Entries provided
----------------------------------------

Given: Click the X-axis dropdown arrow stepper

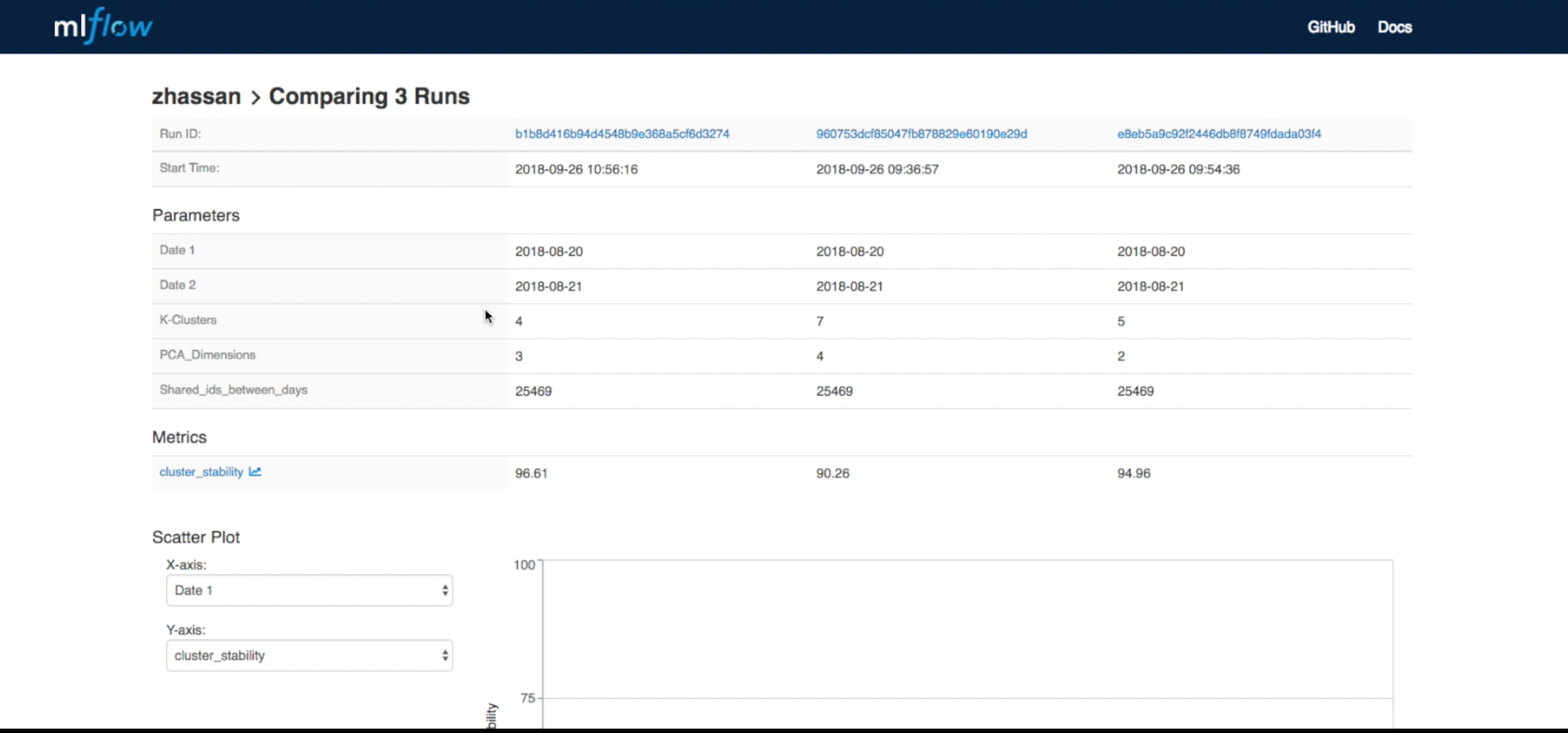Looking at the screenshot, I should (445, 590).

----------------------------------------

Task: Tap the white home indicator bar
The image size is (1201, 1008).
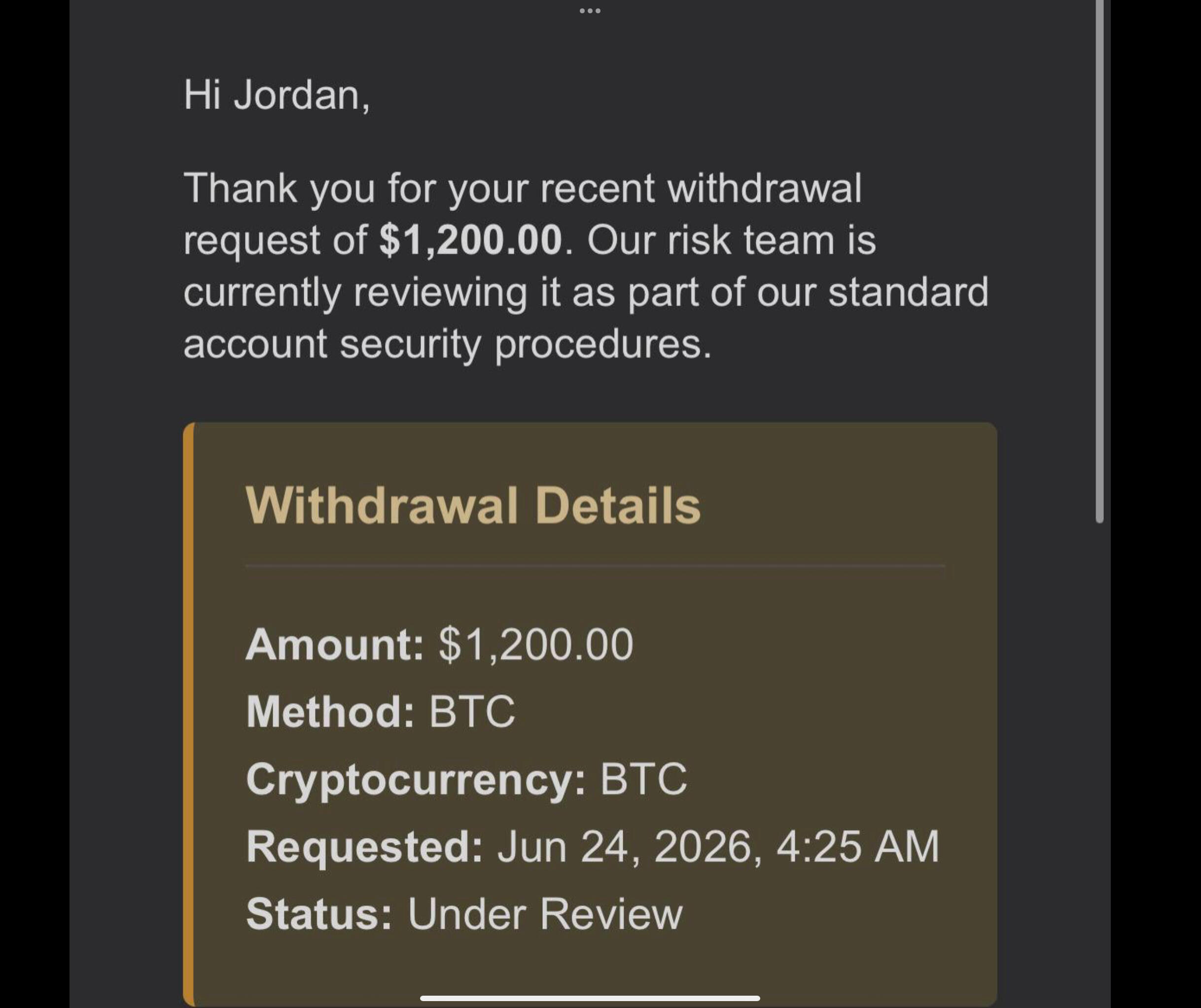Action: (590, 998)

----------------------------------------

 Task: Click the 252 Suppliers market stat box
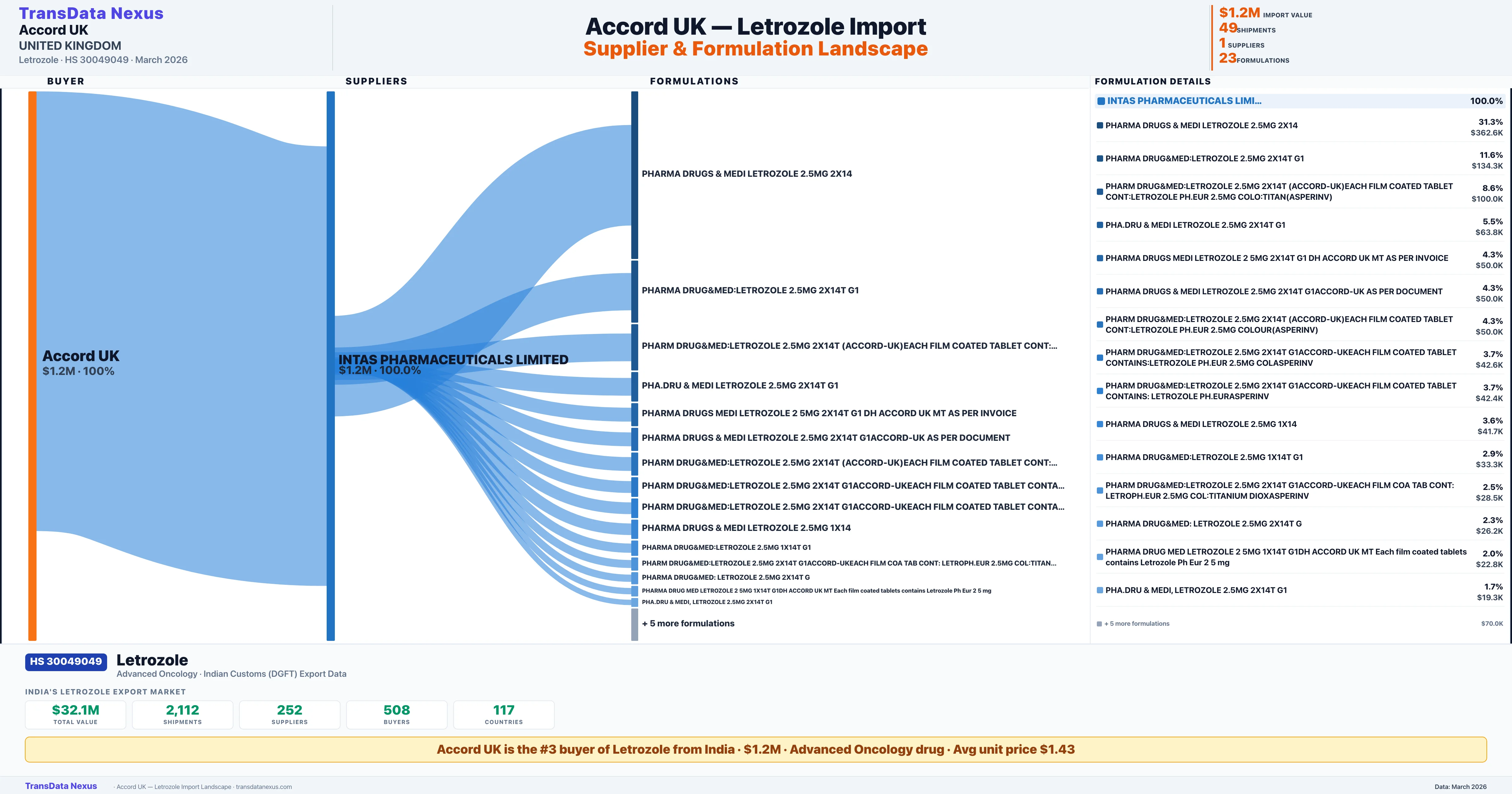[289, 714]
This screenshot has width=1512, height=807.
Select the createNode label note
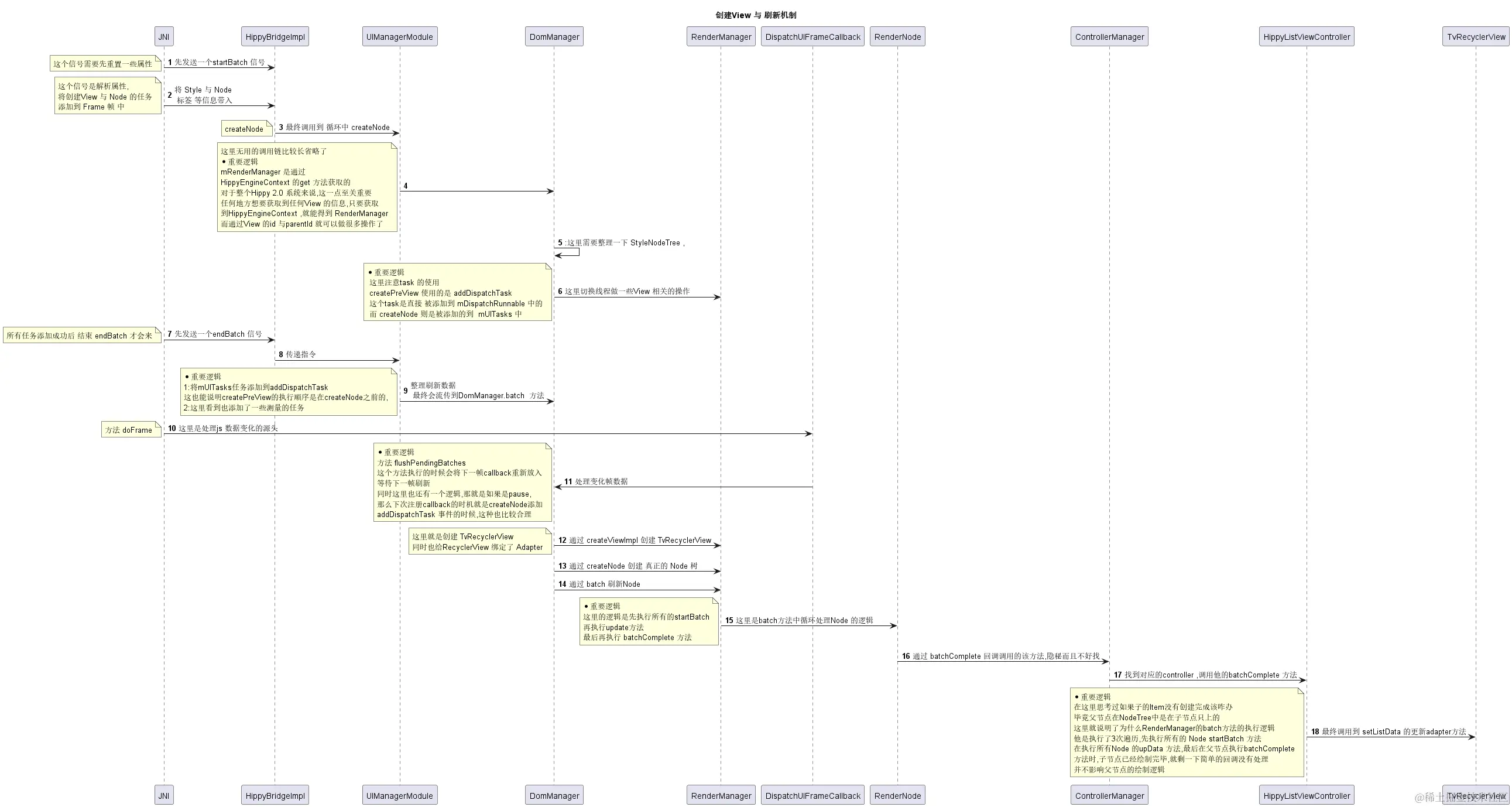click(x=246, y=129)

----------------------------------------

Directions for this task
In the data, rewrite the lines from the line with "Task: Tap the white home indicator bar" to the line with "Action: (590, 998)", changing "home indicator bar" to "bottom swipe bar" and keeping everything else as it is. Leave the pictures out.

Output of the task
Task: Tap the white bottom swipe bar
The image size is (1201, 1008).
Action: (590, 998)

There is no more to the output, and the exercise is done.